1994 前に進む為のXの問い編 367
「はあはあはあ……」
疲れた……なんとか蜂をやり過ごすことはできた。でも私はメカブちゃんにはしっかりと言い聞かせるよ。
「いい、私の後ろにいて! 絶対だよ。変な行動取らないでよ」
「はいはい」
全く反省してないメカブちゃんである。オウラさんはよくメカブちゃんの相手してられるね。まあオウラさんにはそんなに逆らったりしないだろうけど。リアルの彼女を知ってればなおさらね。
実際オウラさんはLROの中の方が接しやすい。なにせちゃんと女性だからだ。いや、リアルの彼女が女性じゃないって言ってるわけじゃない。ただそう見えないだけだ。これも失礼か。

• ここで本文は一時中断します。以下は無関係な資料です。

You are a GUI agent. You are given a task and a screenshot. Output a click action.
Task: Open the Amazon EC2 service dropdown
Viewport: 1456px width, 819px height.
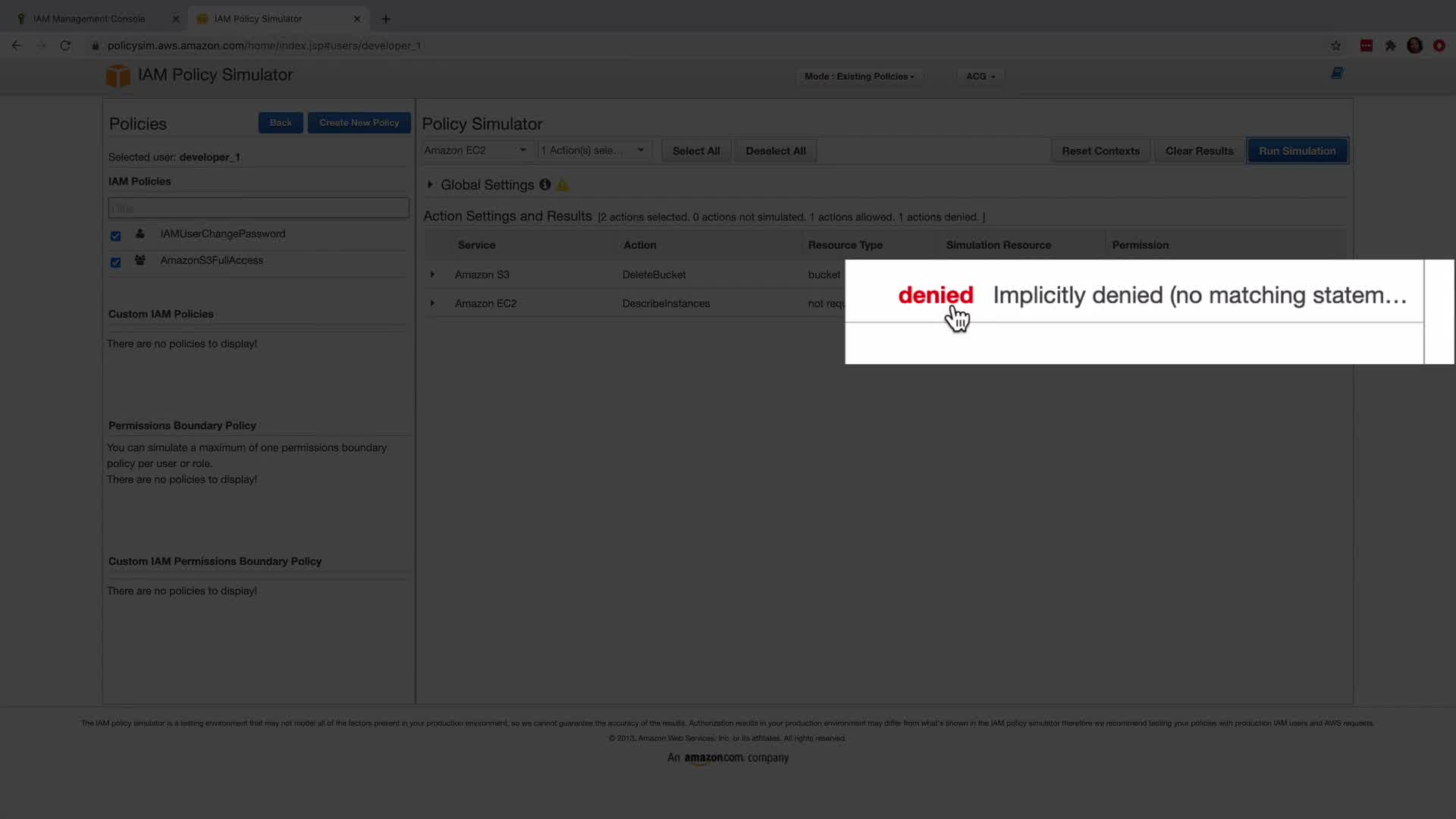coord(475,150)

とりあえず、メカブちゃんを制御するのはとても難しいってことだ。
「実際奥に行く必要あるの? すでになんか感じるよ」
「それなら鑑定してみてよ」
「そこら中にやってる」
必要なスキルのことはすでにメカブちゃんには話してる。だからすでに視線は感じてる。けど、まだ妖精は姿を表してない。感覚系のスキルにそして鑑定……それで見えるようになるはずだけど……まだ森の浅いところだからなのかな?
「よし、なら」
そう言って何やらメカブちゃんはインベントリから取り出した。それは皿だった。そしてその皿にはどうみてもカレーが白米と添えられてた。匂いが周囲に撒き散らかされてるよ。
「何それ?」
「カレー」
だろうね。そうとしか見えないし。いや、私が聞きたいのはそう言うことじゃないから。なんで今、カレーなんて出したの? てかなんで持ってきた……はいいか。どこでもカレーを食べたくなることはあるよ。それに野外で食べるカレーって妙に美味しいもんね。わかるわかる。

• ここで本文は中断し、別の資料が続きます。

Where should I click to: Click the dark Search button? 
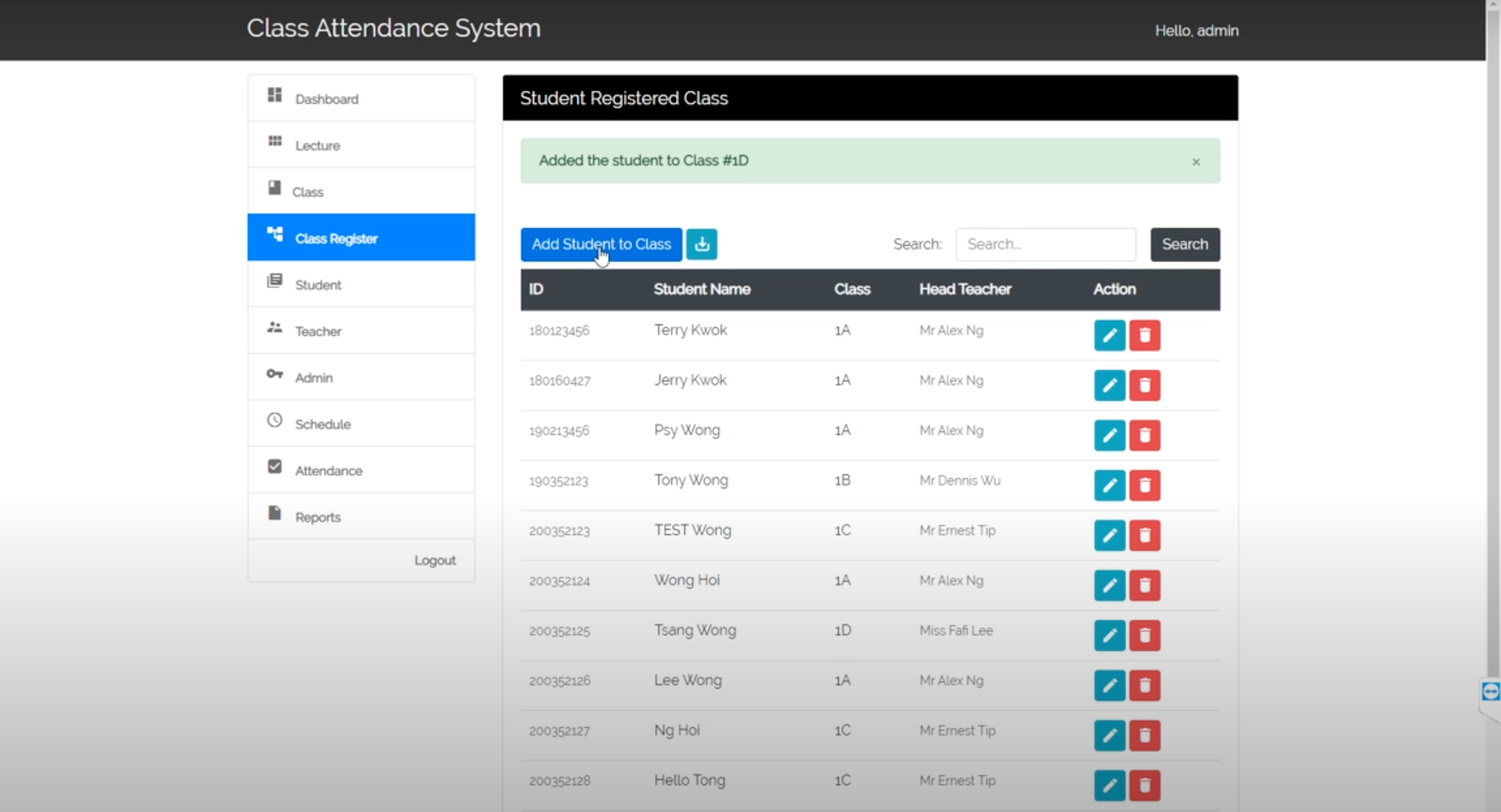click(1185, 244)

でも今から休憩しようってわけじゃないでしょ。それになんかカレーに対して息を吹きかけてる。「フーフー」ってね。男が見たら可愛らしいと思うだろう光景である。でも私には「何やってるんだろう?」という感想しか出てこない。
「何やってるの?」
「この美味しいそうな匂いで妖精を呼び寄せてるんじゃん」
メカブちゃんは馬鹿なのかな? いや馬鹿だったね−−と思った。